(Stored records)
────────────────────────────────────────
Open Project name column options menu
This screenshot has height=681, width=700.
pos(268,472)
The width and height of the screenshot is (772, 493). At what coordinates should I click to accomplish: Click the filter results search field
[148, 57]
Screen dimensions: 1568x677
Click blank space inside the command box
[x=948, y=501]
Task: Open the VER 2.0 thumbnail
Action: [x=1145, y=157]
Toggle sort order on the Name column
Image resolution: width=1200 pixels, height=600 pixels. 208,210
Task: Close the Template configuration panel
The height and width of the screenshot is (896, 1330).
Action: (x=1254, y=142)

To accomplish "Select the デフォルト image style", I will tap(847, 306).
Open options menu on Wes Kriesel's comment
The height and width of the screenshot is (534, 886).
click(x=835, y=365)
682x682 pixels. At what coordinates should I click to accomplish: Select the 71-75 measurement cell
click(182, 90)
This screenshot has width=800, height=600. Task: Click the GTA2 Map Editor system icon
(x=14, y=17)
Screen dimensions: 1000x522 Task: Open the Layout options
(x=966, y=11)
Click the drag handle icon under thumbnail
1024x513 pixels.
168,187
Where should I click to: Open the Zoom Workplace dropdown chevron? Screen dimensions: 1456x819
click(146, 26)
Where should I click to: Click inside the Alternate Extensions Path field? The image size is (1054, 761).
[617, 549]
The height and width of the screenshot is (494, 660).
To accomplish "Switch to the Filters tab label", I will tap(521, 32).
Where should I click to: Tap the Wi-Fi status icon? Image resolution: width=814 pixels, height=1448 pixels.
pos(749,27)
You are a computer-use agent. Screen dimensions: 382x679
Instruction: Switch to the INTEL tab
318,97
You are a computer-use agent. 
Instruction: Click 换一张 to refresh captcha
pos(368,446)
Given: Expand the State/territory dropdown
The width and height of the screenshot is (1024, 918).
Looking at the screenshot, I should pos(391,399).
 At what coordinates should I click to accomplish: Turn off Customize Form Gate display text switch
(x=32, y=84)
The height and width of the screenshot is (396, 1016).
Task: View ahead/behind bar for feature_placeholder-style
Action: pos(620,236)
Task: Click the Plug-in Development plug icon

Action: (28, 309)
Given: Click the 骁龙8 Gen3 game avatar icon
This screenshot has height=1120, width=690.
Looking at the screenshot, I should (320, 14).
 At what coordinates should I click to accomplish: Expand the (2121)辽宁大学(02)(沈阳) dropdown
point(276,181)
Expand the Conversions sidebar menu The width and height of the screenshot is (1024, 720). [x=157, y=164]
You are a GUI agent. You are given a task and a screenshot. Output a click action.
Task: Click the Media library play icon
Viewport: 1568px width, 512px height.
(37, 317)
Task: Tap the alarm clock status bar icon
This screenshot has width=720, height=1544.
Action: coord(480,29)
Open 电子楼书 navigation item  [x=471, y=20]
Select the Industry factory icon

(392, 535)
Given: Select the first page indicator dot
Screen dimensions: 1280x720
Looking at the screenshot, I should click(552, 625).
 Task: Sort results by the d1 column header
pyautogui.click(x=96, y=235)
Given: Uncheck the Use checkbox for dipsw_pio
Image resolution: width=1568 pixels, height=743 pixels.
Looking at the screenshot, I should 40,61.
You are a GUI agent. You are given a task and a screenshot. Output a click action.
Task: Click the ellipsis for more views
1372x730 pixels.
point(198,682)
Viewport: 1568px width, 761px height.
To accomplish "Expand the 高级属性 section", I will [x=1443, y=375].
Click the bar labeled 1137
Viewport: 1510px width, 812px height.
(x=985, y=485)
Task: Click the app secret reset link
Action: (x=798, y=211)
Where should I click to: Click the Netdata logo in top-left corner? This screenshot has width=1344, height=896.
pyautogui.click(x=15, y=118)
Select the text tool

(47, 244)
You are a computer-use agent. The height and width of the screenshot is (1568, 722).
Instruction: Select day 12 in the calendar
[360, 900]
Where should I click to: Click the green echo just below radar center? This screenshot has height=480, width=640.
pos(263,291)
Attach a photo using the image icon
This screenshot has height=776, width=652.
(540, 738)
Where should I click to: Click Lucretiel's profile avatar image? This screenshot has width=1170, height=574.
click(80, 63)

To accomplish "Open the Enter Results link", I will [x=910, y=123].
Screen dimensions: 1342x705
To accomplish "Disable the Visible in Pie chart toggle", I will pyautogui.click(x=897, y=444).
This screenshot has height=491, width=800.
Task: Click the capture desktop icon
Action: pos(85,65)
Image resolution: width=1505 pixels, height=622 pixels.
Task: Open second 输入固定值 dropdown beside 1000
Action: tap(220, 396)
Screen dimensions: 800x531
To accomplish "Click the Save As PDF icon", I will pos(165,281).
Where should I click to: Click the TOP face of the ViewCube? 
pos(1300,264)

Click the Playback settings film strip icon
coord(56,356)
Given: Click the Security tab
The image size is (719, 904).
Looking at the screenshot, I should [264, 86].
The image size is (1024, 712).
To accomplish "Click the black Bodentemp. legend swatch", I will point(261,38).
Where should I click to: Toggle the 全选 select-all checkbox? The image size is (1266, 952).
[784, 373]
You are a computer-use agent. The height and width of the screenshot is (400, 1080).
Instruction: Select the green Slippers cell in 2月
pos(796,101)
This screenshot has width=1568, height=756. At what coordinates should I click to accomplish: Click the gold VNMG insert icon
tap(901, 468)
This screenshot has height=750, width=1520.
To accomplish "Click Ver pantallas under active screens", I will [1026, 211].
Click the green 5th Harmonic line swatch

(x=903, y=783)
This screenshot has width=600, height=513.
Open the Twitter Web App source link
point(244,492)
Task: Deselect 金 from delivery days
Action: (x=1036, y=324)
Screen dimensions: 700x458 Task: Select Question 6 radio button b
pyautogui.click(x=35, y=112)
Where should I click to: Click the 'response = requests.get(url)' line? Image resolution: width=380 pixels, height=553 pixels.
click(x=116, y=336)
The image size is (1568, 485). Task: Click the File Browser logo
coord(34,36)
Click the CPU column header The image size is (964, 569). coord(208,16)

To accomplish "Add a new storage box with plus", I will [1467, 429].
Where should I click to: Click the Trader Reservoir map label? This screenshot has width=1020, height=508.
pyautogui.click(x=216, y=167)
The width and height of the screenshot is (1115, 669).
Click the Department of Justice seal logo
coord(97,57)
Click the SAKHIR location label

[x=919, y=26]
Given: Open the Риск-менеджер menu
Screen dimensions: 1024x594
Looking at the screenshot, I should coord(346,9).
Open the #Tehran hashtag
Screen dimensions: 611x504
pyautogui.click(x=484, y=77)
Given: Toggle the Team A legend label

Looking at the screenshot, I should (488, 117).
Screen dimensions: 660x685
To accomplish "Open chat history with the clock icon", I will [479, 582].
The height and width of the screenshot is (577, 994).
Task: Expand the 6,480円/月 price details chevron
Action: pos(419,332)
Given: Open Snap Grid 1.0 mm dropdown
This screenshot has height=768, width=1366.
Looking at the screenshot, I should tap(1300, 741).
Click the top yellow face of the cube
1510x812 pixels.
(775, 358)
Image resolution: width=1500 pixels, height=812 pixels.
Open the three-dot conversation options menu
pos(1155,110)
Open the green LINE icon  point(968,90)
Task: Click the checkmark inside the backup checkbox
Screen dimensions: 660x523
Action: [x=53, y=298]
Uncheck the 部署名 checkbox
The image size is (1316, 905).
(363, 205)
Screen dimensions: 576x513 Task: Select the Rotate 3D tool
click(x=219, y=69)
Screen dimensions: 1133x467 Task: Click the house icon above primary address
────────────────────────────────────────
Task description -> All lines above between those holding "Screen dimensions: 1000x522" and "Given: Expand the State/territory dropdown", inclusive, must be set down unchanged, and no other line may be included.

Task answer ->
Screen dimensions: 1000x522 Task: Open the Layout options
(x=966, y=11)
Click the drag handle icon under thumbnail
1024x513 pixels.
168,187
Where should I click to: Open the Zoom Workplace dropdown chevron? Screen dimensions: 1456x819
click(146, 26)
Where should I click to: Click inside the Alternate Extensions Path field? The image size is (1054, 761).
[617, 549]
The height and width of the screenshot is (494, 660).
To accomplish "Switch to the Filters tab label", I will tap(521, 32).
Where should I click to: Tap the Wi-Fi status icon? Image resolution: width=814 pixels, height=1448 pixels.
pos(749,27)
You are a computer-use agent. Screen dimensions: 382x679
Instruction: Switch to the INTEL tab
318,97
You are a computer-use agent. 
Instruction: Click 换一张 to refresh captcha
pos(368,446)
Given: Expand the State/territory dropdown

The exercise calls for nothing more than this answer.